Moving on, i just want to say that you guys have some very wonderful suggestions. Infact, upon the suggestion of Restraint, I added the little "Sore aru" gimmick with Orimoto. I'm also planning to introduce different POVs, as suggested by wildarms13. This is just a few of the many things i implemented or plan to implement on your request. So, keep the suggestions flowing guys.

BTW, i plan to write a story where Hachiman and the gang are normal and not OOC, so look forward to it if your into that. It won't be for a while, but i thought i'd tell you nonetheless.

Until next time


	4. Chapter 4

**DISCLAIMER: I do not Oregairu. Oregairu is the property of Watari Wataru.**

Chapter 4:

The concept of good and evil is an age-old theory that has been the backdrop of many scenarios. Be it the hero that must defeat the great high and mighty evil demon lord or the revolutionary leader who freed his people from the clutches of the cruel dictators of a certain African country. Whether it is fiction or non-fiction, the notion of good and evil is an accepted criteria for any good story.

With that established, we move on to the next question: who gets to decide who is good and who is evil? From one point of view, it may seem that side A is clearly the villain while side B are the victims, therefore the good guys. However, the point of view from the opposing faction will almost certainly have the labels reversed. So, who gets to decide who is righteous? The answer is simple. It lies upon the eyes of the beholder. In layman's terms, each individual gets to decide who is good and who is bad. This means that there will always be multiple villains and multiple heroes in each situation that is presented. Sometimes both may be in the wrong and all that is left is evil, or good, depending on how you look at it.

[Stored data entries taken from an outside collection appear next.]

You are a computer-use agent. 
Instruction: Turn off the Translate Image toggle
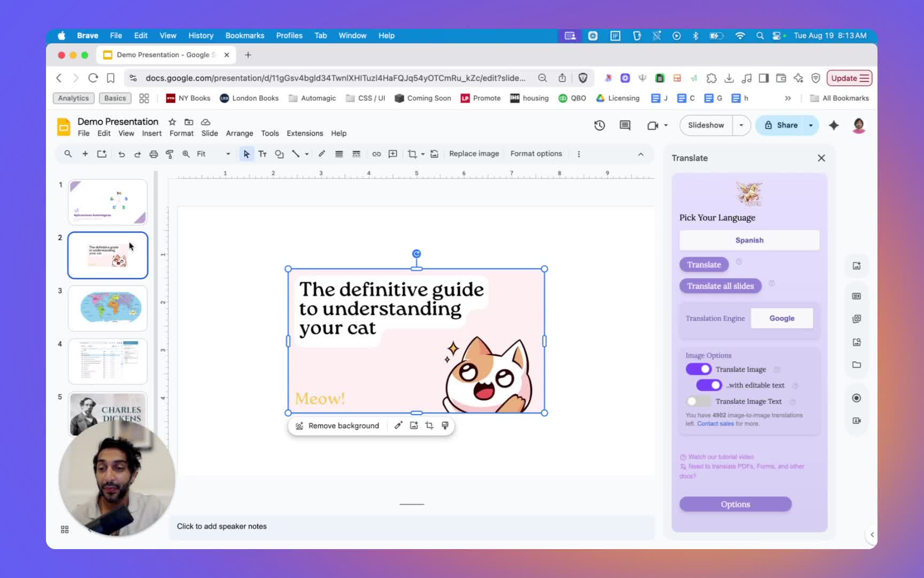click(x=698, y=369)
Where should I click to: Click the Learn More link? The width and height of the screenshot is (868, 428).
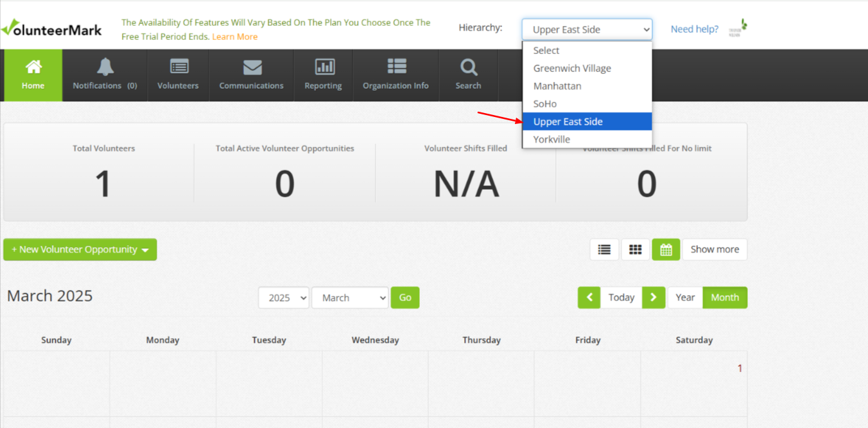(x=234, y=37)
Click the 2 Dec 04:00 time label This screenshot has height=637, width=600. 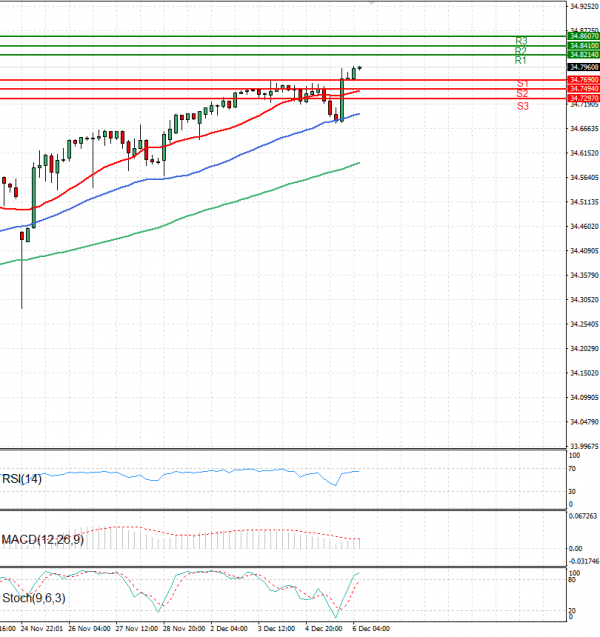coord(228,630)
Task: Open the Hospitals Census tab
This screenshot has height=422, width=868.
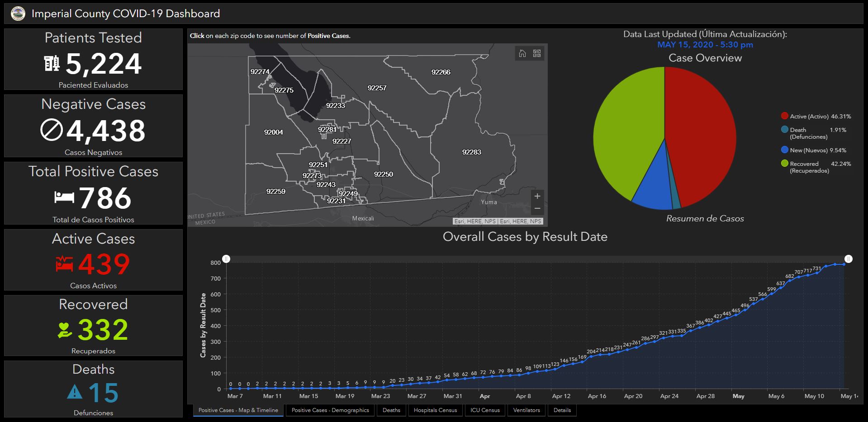Action: (x=435, y=410)
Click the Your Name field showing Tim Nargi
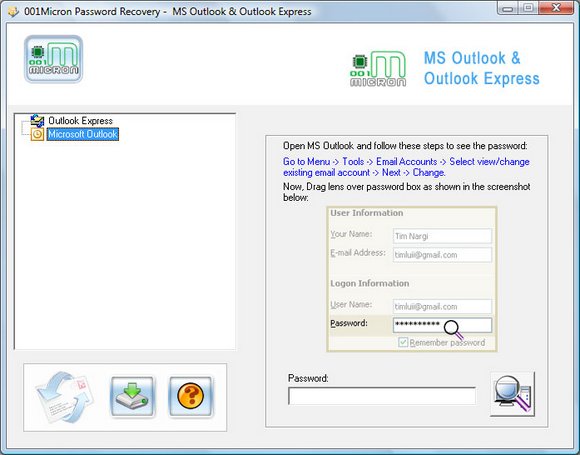The image size is (580, 455). tap(442, 236)
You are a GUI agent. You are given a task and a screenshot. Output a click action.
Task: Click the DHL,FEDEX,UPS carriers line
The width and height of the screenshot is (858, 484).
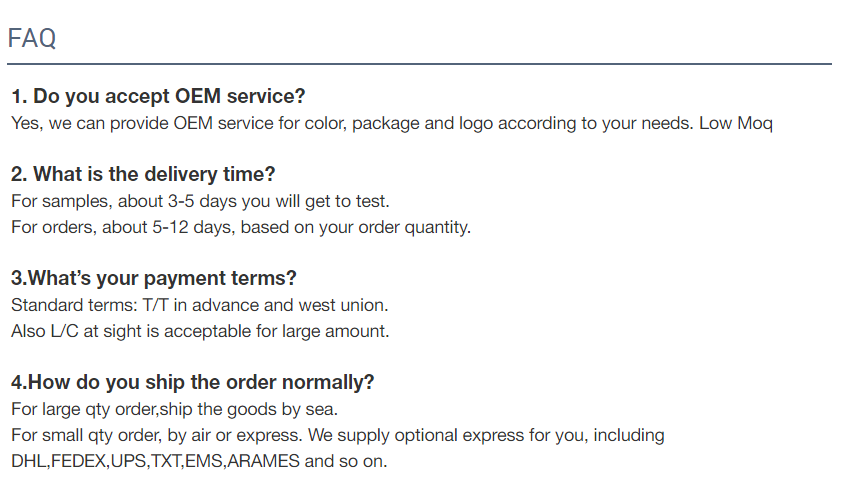(199, 461)
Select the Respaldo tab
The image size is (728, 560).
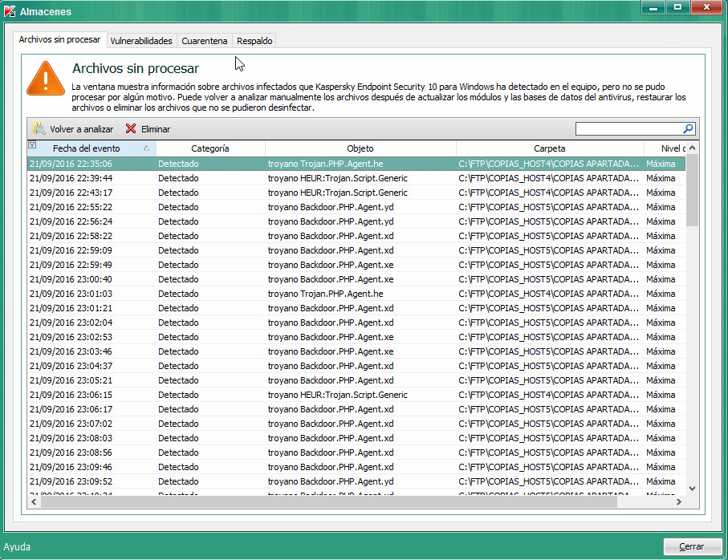(x=254, y=41)
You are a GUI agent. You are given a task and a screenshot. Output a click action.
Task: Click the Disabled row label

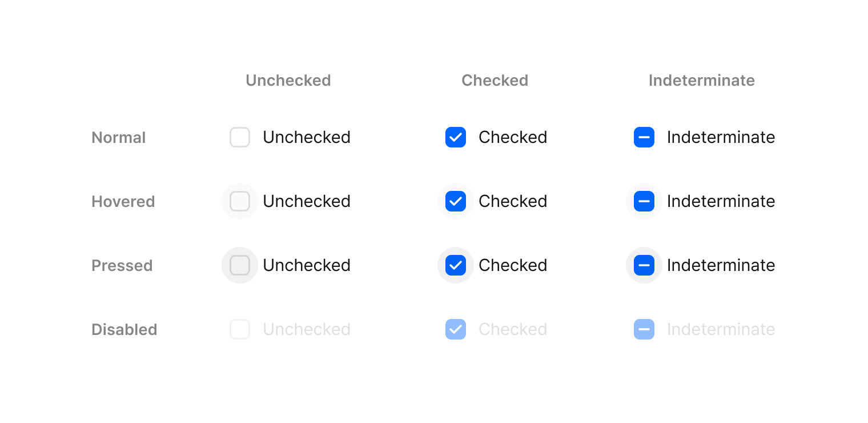click(124, 330)
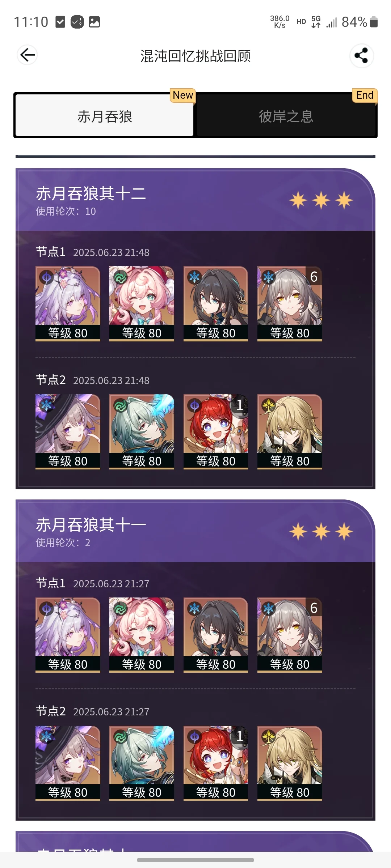Tap gray-haired character with badge 6 in 其十二
This screenshot has width=391, height=868.
(290, 304)
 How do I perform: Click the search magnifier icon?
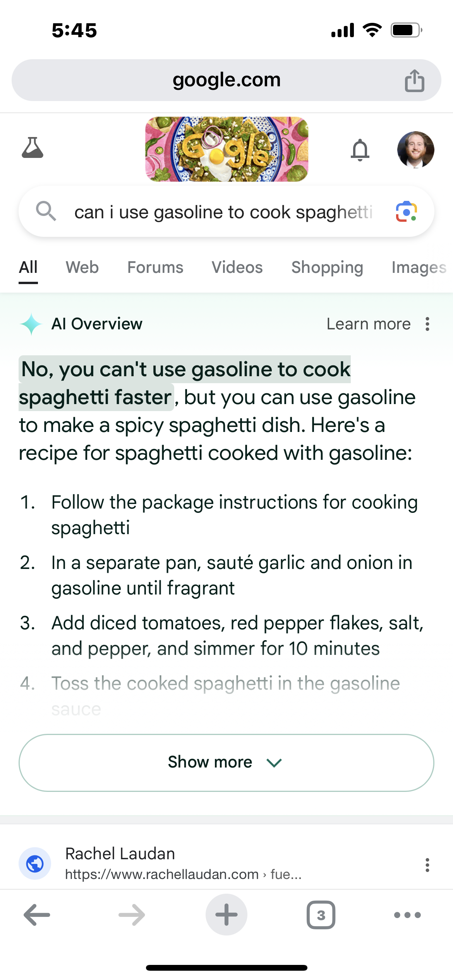[46, 211]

This also applies to what I am experiencing with Yukinoshita and Yuigahama. From my perspective, I am in the right by rejecting them because I feel that I have been betrayed by those whom I thought to be my closest strangers. However, considering their view, I was nothing more than a clubmate with no redeeming qualities besides being useful in fulfilling requests. My request for something genuine was something I forced onto them. They had no real obligation to fulfill it, just as I had no actual obligation to answer the ridiculous requests of the other students. For me to imply otherwise was my fault. My delusions led me to my current predicament, and that is no other's burden than my own.

However, the fact that they could accept my request and still talk me down behind my back was the only thing that provoked my anger. It cut the only thread of care I had for them, and replaced it with a cord of resentment. I resented them for throwing my request to the wayside after everything I've done for the club. I resented them for letting me believe that we had a deeper bond than we did. But most of all, I resented them for the fact that I had to find out how they really felt by eavesdropping and not being told it directly. Even though I them I did not care what they thought of me, I truly was hurt by what they said. That being sad, it means that I am allowed to hurt them just as much.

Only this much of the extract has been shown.